IBM Japan, Panasonic team on semi manufacturing

IBM Japan, Ltd. and Panasonic Corporation’s subsidiary, Panasonic Smart Factory Solutions Co., Ltd, have agreed to collaborate to develop and market a new high-value-added system to optimize the effectiveness (OEE) of customers’ semiconductor manufacturing processes and to realize high-quality manufacturing.

Under the collaboration, IBM Japan and Panasonic will jointly develop a data analysis system that will be incorporated into Panasonic’s edge devices. The system is intended to reduce the number of engineering processes required, stabilize product quality, and improve the operating rates of manufacturing facilities.

As part of its circuit formation process business, Panasonic currently develops and markets edge devices and manufacturing methods that contribute to improving semiconductor manufacturing of advanced packaging. These include dry etching equipment, plasma dicers to produce high-quality wafers, plasma cleaners, and high-accuracy bonding devices. This expertise will be combined with techniques and technology that IBM Japan has developed for semiconductor manufacturing to help Panasonic create smart factory technology. These include a data analysis system including advanced process control (APC) and fault detection and classification (FDC), as well as an upper-layer manufacturing execution system (MES).
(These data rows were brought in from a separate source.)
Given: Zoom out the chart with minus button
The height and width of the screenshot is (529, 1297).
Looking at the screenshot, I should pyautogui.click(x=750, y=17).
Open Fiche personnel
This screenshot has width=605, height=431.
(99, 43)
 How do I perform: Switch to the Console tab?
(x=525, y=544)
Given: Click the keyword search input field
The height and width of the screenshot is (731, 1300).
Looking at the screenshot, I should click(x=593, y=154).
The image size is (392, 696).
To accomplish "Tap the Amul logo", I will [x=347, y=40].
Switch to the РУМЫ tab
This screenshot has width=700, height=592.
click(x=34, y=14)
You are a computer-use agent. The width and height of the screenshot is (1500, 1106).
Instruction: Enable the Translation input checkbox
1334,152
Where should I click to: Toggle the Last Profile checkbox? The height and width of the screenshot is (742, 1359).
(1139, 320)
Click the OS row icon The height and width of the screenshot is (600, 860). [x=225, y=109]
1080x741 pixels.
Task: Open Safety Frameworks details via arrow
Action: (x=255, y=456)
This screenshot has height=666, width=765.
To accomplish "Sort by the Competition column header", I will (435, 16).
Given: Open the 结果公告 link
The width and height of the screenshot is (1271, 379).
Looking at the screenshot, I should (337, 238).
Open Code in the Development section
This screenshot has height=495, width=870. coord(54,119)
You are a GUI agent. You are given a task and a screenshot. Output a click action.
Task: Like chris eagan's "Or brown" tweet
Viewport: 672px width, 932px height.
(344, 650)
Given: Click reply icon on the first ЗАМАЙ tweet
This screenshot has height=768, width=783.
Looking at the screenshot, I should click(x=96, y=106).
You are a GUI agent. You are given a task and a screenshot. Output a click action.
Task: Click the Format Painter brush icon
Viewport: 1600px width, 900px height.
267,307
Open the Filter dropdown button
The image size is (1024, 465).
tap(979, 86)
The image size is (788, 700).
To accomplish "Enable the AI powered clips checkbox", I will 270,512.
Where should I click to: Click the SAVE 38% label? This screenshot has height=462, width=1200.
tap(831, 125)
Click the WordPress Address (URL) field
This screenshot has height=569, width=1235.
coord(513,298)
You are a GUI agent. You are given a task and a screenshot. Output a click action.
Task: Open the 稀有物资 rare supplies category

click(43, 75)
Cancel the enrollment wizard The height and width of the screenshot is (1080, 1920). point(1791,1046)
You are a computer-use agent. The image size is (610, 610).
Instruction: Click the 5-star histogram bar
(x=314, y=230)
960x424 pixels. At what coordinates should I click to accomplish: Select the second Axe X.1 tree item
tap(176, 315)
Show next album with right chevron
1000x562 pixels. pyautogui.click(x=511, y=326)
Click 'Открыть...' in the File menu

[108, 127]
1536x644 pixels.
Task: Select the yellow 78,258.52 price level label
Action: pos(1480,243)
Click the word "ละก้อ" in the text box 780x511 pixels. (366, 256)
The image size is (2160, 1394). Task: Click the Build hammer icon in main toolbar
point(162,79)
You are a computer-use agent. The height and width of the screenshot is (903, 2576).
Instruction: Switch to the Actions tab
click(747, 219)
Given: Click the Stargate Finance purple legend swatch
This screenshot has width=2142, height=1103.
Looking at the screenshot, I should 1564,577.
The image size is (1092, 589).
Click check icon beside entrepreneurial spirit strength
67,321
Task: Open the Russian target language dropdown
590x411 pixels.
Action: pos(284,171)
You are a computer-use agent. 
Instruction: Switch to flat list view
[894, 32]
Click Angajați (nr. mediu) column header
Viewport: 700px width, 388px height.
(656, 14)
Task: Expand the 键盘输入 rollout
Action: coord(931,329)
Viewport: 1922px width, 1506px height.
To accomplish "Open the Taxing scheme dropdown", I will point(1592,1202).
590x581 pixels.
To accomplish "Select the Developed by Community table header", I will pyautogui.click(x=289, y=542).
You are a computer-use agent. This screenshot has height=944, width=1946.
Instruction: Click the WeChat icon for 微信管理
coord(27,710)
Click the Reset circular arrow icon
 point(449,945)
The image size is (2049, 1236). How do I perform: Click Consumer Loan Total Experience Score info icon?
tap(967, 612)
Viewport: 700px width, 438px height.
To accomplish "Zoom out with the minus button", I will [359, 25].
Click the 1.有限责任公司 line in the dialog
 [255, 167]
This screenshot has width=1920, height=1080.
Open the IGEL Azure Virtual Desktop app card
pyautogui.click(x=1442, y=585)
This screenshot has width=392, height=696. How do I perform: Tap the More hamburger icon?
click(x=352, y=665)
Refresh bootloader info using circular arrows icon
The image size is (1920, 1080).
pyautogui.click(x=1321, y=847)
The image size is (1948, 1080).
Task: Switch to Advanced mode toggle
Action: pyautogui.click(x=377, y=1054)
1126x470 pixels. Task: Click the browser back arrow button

The computing algorithm jointly developed by the two companies enables customers to enter their desired dicing shape (etching shape), which varies from product to product, and automatically generate equipment parameters consisting of several hundred combinations. This feature is expected to significantly reduce product launch times and engineering costs. It can also be applied to the APC system, which automatically adjusts equipment parameters according to varying processing quality from front- and back-end processes. This will in turn keep processed shapes stable, resulting in high-quality dicing.

The fault detection and classification system continuously accumulate operational data from operating manufacturing equipment, detects failures through its own data analysis method, and enables the condition of equipment to be interpreted automatically. This feature generates equipment maintenance target areas and frequency needs, forecasts and prevents failures, optimizes maintenance scheduling, reduces equipment downtime, and improves operating rates.